WHAT IS REQUIRED => Copy the material below word for word, and omit the pictures.
** Start **
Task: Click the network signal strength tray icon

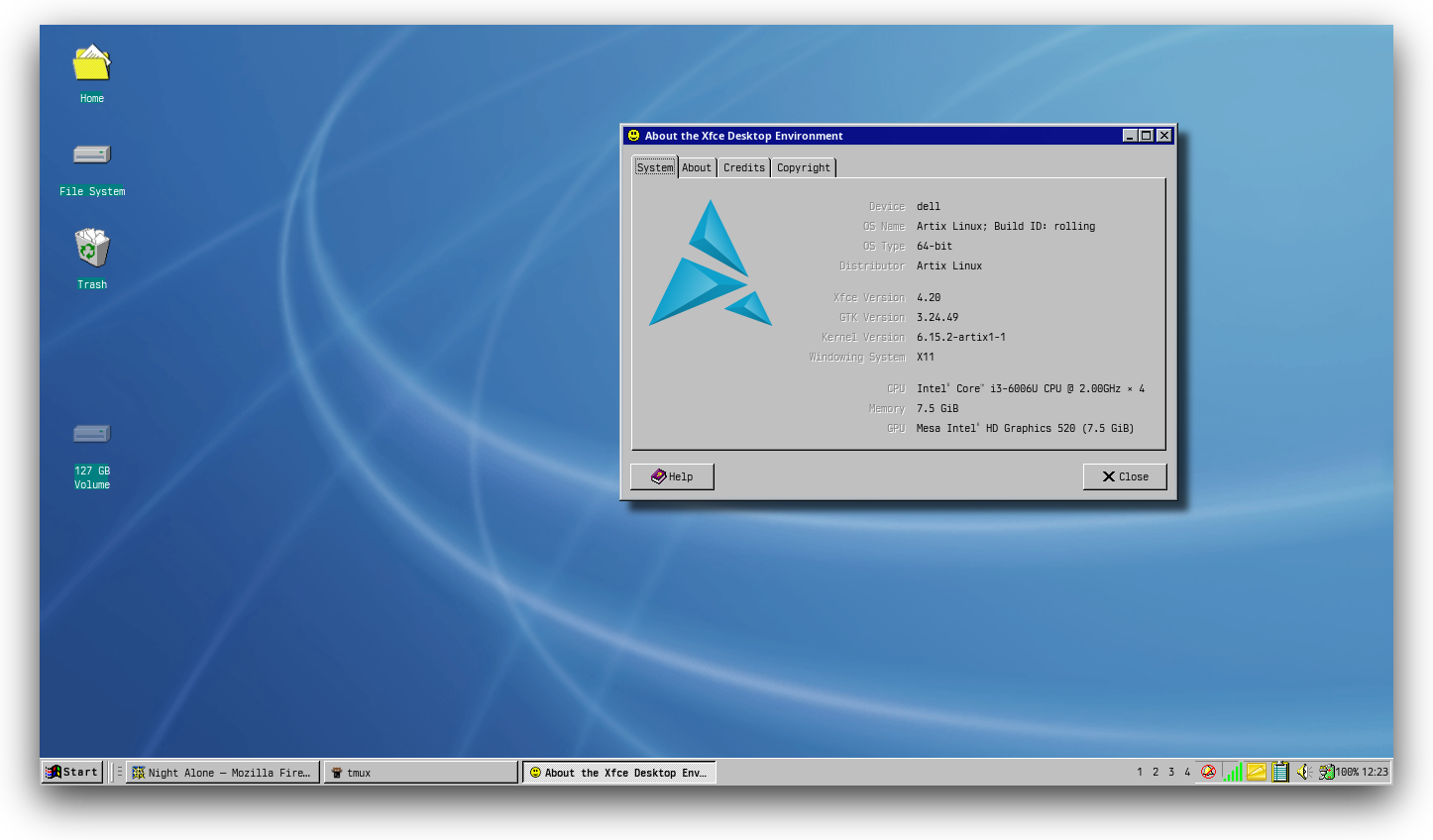Action: 1233,771
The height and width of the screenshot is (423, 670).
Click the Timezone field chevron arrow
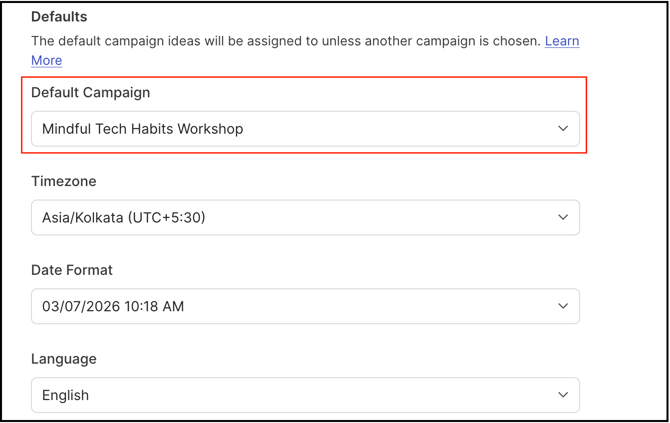(x=563, y=218)
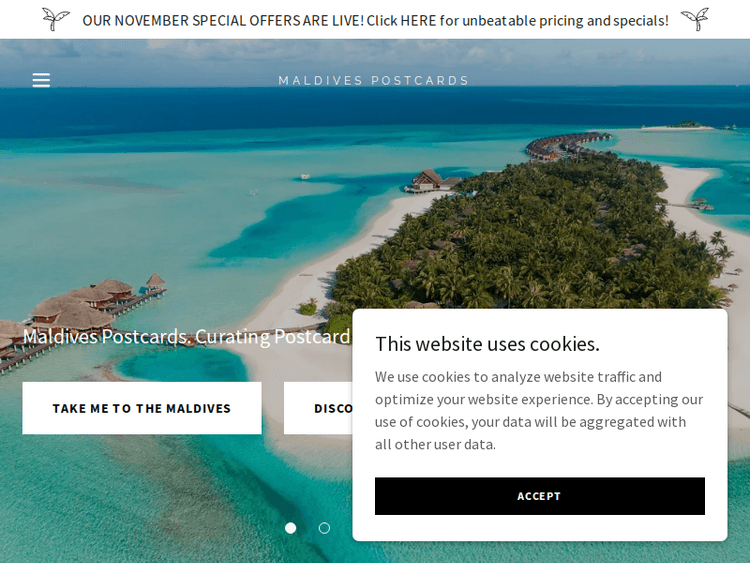The width and height of the screenshot is (750, 563).
Task: Open the November special offers banner link
Action: 375,21
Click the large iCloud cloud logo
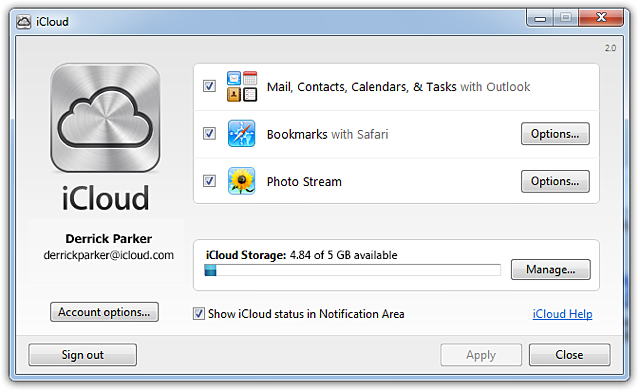The width and height of the screenshot is (640, 392). click(105, 118)
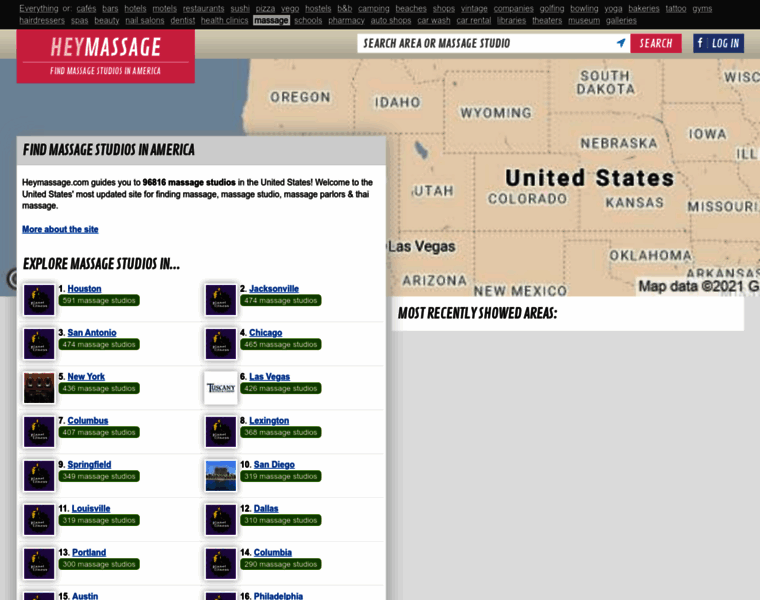
Task: Open the 'More about the site' link
Action: tap(60, 229)
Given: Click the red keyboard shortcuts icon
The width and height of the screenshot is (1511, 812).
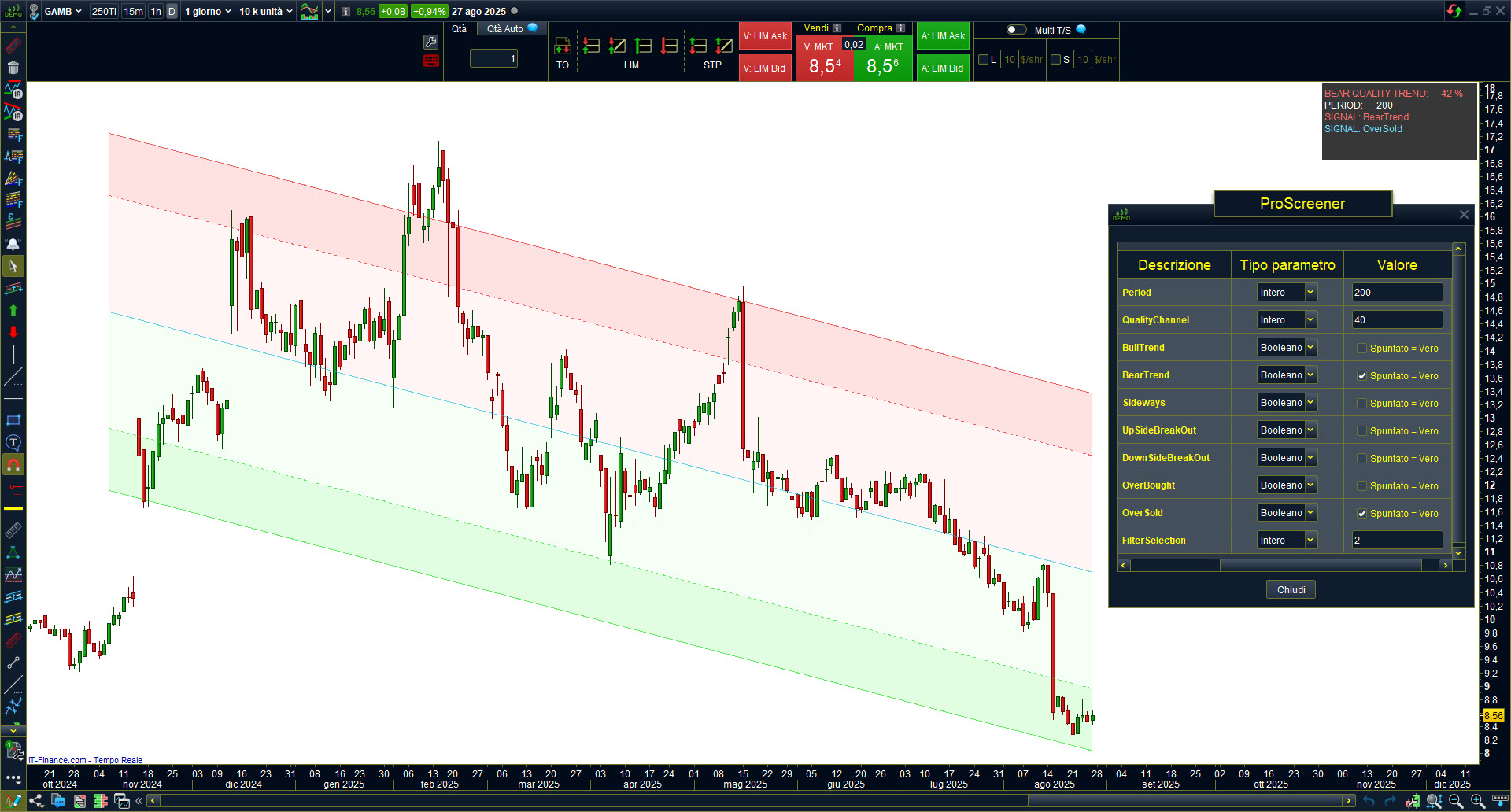Looking at the screenshot, I should pyautogui.click(x=430, y=61).
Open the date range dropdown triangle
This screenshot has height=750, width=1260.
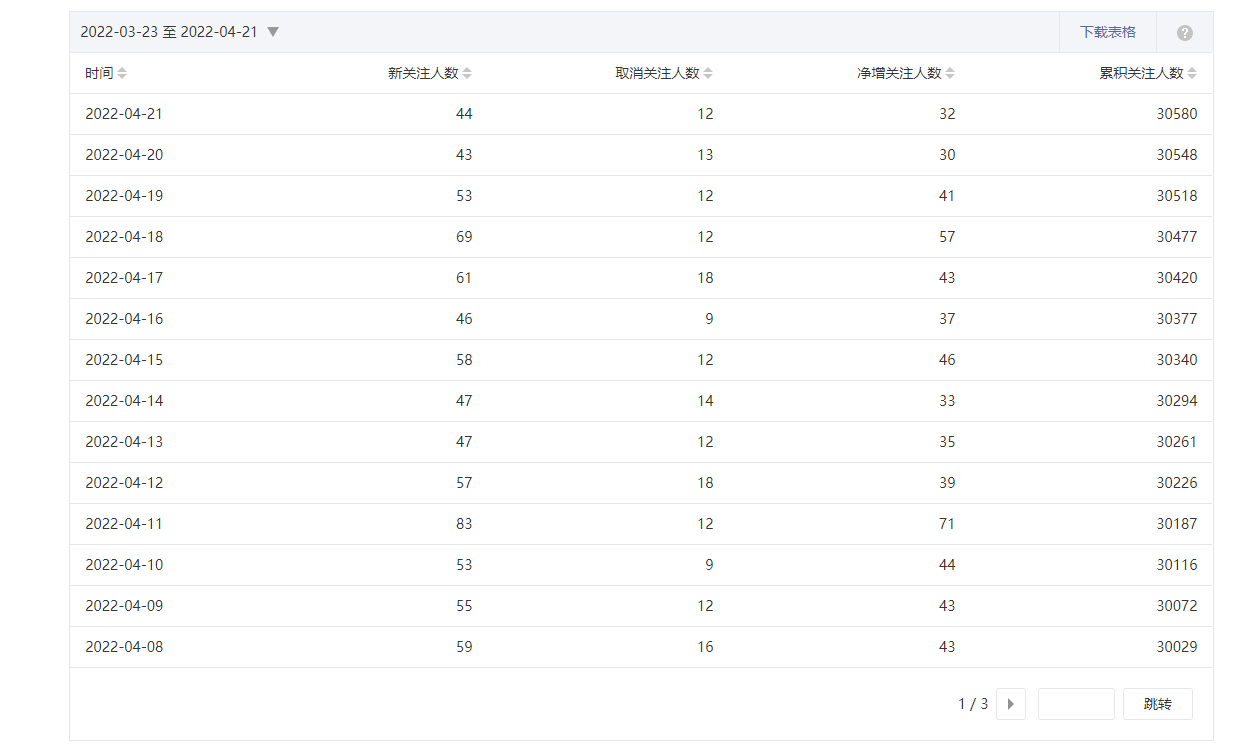(273, 32)
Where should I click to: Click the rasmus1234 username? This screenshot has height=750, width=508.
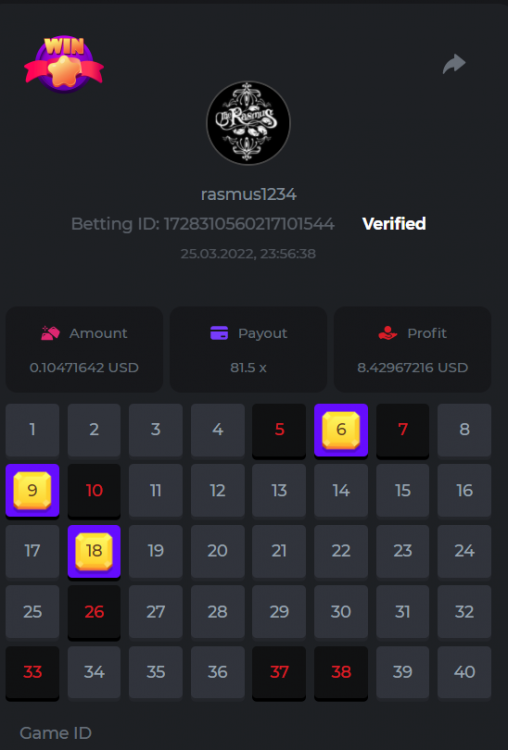(x=248, y=194)
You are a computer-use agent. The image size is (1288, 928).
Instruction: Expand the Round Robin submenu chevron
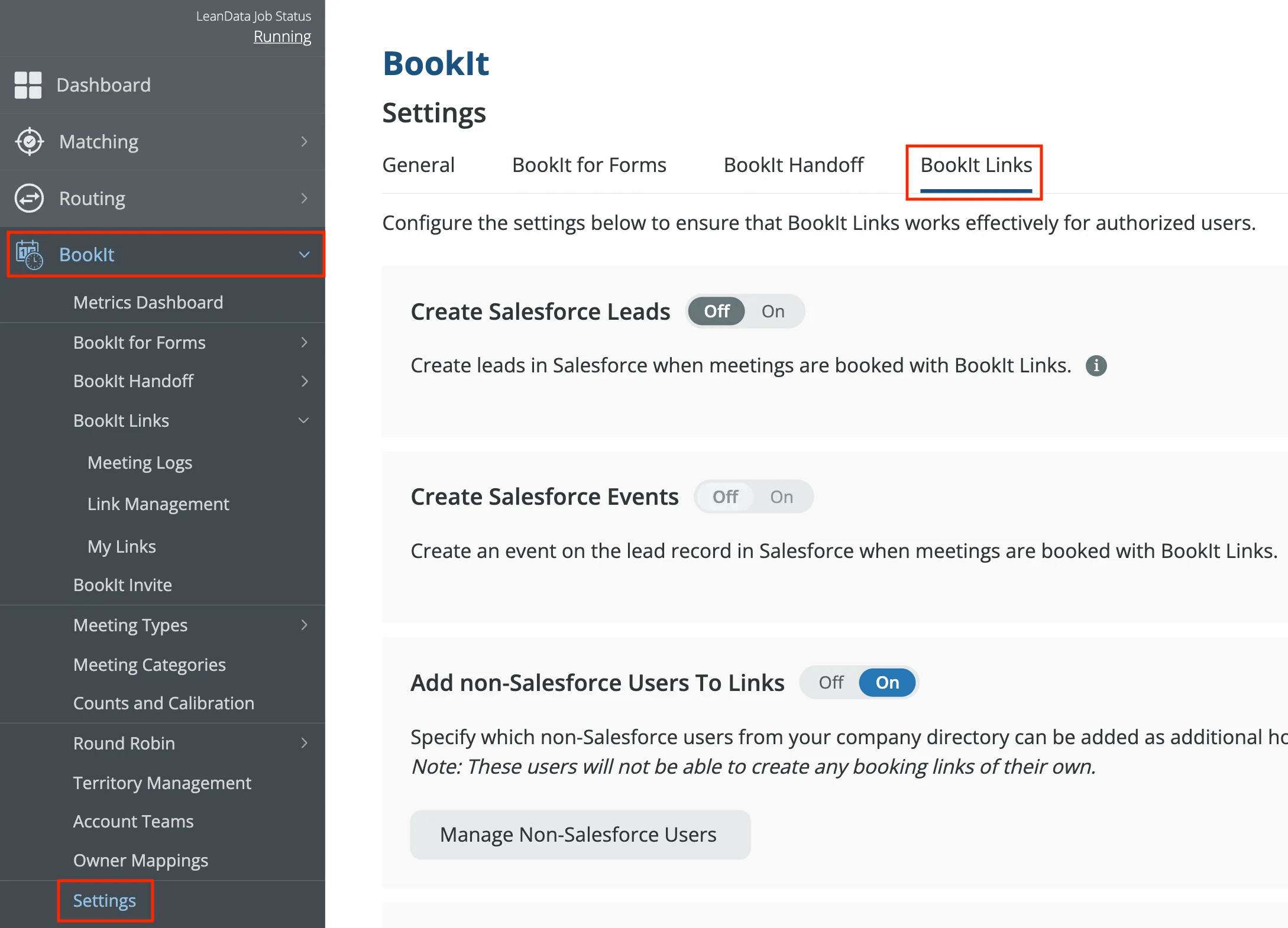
** End **
THE ANSWER =>
Task: Click the network signal strength tray icon

Action: 1233,771
The height and width of the screenshot is (423, 670).
Click the Timezone field chevron arrow
(x=563, y=218)
The width and height of the screenshot is (750, 563).
Task: Open the November special offers banner link
Action: 375,21
Click the large iCloud cloud logo
The width and height of the screenshot is (640, 392). click(105, 118)
Task: Open the 'More about the site' link
Action: tap(60, 229)
Given: Click the red keyboard shortcuts icon
The width and height of the screenshot is (1511, 812).
Looking at the screenshot, I should pyautogui.click(x=430, y=61).
Open the date range dropdown triangle
This screenshot has height=750, width=1260.
(273, 32)
Where should I click to: Click the rasmus1234 username? This screenshot has height=750, width=508.
(x=248, y=194)
You are a computer-use agent. The image size is (1288, 928).
Instruction: Expand the Round Robin submenu chevron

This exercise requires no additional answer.